5. Process according to claim 2, wherein the selected pressure does not exceed 140 mbar.

6. Process according to claim 1, wherein the vapour temperature at which removal of the acetone is achieved is 48° C., and the continuing distillation takes place for at least two hours.

7. Process according to claim 1, wherein more than 90% of the ketazine originally present in the aqueous polyurethane dispersion is removed.

8. Process according to claim 1, wherein the polyurethane of the aqueous polyurethane dispersion was constructed by chain extension of an isocyanate-functional prepolymer with hydrazine.

9. Process according to claim 1, wherein the ketazine content of the aqueous polyurethane dispersion at the end of the continuing distillation is below 1000 ppm.

Description

EXAMPLE 1: PREPARATION OF A CRUDE DISPERSION

(1) The crude dispersion was prepared as follows: a polyester polyol and further polyols having a molar mass <400 g/mol were initially charged in a polymerization reactor and heated to 70° C. A polyisocyanate mixture was then metered in and the internal reactor temperature Increased to 100′C. The reaction mixture was stirred at 100′C until the theoretical NCO value of 4.47% by weight had been reached. The resulting isocyanate-functional prepolymer was then cooled to 60° C. and dissolved in acetone. After complete dissolution in acetone, the prepolymer solution was transferred to the distillation reactor and, at 40′C, the aqueous solution of a mixture of the sodium salt of aminoethylaminoethanesulphonic acid with hydrazine for the chain extension was added with stirring and the mixture then stirred for a further 15 min. Finally, the dispersion with water was carried out. The slightly milky polyurethane crude dispersion had a pH of 6.9 and a solids content of 23.8% by weight.

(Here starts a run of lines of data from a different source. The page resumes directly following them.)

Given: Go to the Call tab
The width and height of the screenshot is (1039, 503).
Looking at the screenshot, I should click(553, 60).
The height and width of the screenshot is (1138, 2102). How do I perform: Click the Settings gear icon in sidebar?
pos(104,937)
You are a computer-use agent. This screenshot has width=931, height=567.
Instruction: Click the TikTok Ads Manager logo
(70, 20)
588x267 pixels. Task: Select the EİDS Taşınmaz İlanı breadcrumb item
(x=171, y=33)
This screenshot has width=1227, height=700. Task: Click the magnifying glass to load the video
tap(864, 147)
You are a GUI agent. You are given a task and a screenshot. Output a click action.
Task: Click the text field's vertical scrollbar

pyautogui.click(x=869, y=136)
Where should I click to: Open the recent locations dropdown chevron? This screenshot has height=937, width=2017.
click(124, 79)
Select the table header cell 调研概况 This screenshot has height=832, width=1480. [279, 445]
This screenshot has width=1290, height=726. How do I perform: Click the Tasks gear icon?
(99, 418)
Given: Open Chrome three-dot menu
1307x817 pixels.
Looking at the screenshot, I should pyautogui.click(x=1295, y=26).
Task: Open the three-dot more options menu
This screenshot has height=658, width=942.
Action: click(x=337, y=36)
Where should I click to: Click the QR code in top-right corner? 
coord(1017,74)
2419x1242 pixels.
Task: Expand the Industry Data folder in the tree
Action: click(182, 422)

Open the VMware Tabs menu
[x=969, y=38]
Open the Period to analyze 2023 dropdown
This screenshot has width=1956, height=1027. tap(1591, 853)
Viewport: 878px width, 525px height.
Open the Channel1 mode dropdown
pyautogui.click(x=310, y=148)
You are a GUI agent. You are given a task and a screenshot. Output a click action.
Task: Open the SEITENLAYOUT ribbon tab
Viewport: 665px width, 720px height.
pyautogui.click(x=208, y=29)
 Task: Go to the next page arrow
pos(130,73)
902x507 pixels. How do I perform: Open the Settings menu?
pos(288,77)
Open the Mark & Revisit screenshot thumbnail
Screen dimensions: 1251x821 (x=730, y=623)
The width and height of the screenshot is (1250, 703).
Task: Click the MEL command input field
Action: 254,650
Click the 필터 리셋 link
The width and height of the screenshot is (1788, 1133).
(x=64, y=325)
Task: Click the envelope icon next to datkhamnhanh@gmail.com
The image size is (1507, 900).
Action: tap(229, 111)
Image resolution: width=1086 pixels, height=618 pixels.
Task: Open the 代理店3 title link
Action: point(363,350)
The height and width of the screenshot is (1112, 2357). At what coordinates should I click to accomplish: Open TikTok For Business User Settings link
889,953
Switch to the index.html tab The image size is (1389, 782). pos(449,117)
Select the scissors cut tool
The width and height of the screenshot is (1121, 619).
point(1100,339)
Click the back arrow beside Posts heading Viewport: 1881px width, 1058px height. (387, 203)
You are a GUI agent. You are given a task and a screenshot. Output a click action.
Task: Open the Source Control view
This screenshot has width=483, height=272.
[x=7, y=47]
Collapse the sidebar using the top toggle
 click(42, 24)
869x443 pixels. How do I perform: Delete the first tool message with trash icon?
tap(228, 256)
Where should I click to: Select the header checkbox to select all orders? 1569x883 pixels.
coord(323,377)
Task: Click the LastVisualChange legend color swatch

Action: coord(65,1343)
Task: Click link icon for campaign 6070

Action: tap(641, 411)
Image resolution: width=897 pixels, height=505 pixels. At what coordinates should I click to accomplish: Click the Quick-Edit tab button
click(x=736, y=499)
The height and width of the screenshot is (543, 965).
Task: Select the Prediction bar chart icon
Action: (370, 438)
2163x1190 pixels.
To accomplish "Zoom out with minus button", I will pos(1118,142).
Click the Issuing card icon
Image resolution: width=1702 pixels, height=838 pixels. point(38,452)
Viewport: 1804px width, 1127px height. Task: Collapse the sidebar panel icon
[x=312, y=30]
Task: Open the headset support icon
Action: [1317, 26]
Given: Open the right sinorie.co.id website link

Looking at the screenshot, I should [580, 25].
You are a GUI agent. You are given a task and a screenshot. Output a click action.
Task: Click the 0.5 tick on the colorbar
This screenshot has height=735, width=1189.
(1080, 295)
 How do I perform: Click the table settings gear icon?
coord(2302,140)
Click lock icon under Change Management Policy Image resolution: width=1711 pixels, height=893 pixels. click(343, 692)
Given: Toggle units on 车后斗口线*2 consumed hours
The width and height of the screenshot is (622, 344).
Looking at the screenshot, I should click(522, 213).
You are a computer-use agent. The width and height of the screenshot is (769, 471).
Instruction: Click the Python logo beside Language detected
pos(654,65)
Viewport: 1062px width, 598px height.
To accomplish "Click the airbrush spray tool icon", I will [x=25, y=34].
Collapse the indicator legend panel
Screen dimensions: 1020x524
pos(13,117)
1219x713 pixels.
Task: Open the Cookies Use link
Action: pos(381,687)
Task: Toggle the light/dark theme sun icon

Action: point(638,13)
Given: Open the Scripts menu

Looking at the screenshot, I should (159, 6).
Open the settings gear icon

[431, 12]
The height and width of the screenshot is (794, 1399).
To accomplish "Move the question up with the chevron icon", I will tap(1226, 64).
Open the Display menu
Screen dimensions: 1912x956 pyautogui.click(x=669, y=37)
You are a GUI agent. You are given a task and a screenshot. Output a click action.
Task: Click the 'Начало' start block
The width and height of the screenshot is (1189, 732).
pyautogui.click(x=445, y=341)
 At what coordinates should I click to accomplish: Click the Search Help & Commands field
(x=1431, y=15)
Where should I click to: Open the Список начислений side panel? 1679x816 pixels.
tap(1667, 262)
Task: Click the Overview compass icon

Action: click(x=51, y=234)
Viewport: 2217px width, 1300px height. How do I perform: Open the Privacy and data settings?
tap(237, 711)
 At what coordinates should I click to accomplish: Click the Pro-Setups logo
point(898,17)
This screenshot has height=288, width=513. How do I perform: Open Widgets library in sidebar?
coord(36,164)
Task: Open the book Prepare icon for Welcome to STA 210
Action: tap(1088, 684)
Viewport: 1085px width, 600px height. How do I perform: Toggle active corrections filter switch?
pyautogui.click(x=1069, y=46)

EXAMPLE 2 (COMPARATIVE): CONVENTIONAL DISTILLATION OF THE CRUDE DISPERSION

(2) The crude dispersion was heated to 40° C. in the distillation reactor. A vacuum was then applied which was lowered stepwise to 120 mbar. After reaching 120 mbar, the bottom temperature and also the vapour temperature increased continuously. On reaching a vapour temperature of 48.5° C., the acetone content of the dispersion was below 1% by weight and the distillation was terminated.

(3) The ketazine content at the end of the distillation was 1100 ppm.

EXAMPLE 3: INVENTIVE DISTILLATION PROCESS

(4) The crude dispersion was heated to 40° C. in the distillation reactor. A vacuum was then applied which was lowered stepwise to 120 mbar. After reaching 120 mbar, the bottom temperature and also the vapour temperature increased continuously.

(5) After reaching a vapour temperature of 48.5° C., the bottom temperature was increased to 51° C. over a time period of two hours at an unchanged pressure of 120 mbar.

(6) At the end of the distillation process according to the invention, the ketazine content was 65 ppm.